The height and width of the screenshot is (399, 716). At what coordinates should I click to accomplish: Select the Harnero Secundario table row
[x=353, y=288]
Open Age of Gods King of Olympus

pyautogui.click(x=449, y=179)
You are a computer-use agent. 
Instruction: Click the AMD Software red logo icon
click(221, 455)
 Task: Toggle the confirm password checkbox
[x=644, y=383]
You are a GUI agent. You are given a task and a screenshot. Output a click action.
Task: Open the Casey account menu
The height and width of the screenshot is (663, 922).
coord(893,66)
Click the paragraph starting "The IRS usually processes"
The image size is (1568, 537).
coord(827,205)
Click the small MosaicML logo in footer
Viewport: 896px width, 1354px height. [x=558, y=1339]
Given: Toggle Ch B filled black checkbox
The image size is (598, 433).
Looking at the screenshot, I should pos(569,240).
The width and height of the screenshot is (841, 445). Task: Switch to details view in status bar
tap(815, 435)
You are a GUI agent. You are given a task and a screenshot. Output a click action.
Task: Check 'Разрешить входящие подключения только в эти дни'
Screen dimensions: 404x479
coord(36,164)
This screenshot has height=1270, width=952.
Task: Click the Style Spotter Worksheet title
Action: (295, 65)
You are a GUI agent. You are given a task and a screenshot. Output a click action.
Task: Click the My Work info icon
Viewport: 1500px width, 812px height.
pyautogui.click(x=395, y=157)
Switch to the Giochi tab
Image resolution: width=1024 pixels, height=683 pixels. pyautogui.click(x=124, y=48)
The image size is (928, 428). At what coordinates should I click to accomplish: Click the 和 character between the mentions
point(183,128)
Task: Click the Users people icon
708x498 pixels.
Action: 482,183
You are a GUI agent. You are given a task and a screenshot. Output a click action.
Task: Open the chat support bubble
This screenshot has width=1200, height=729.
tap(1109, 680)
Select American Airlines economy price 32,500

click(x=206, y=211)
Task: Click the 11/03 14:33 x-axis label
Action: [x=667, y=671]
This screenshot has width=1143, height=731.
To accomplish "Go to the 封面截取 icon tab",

○ ○ ○ ○ ○ ○ ○

Task requirements → Your answer should be the exact lines above from the one with "Switch to the Giochi tab" through the one with "Task: Open the chat support bubble", both included, and nothing besides.

Exercise response →
Switch to the Giochi tab
Image resolution: width=1024 pixels, height=683 pixels. pyautogui.click(x=124, y=48)
The image size is (928, 428). At what coordinates should I click to accomplish: Click the 和 character between the mentions
point(183,128)
Task: Click the Users people icon
708x498 pixels.
Action: 482,183
You are a GUI agent. You are given a task and a screenshot. Output a click action.
Task: Open the chat support bubble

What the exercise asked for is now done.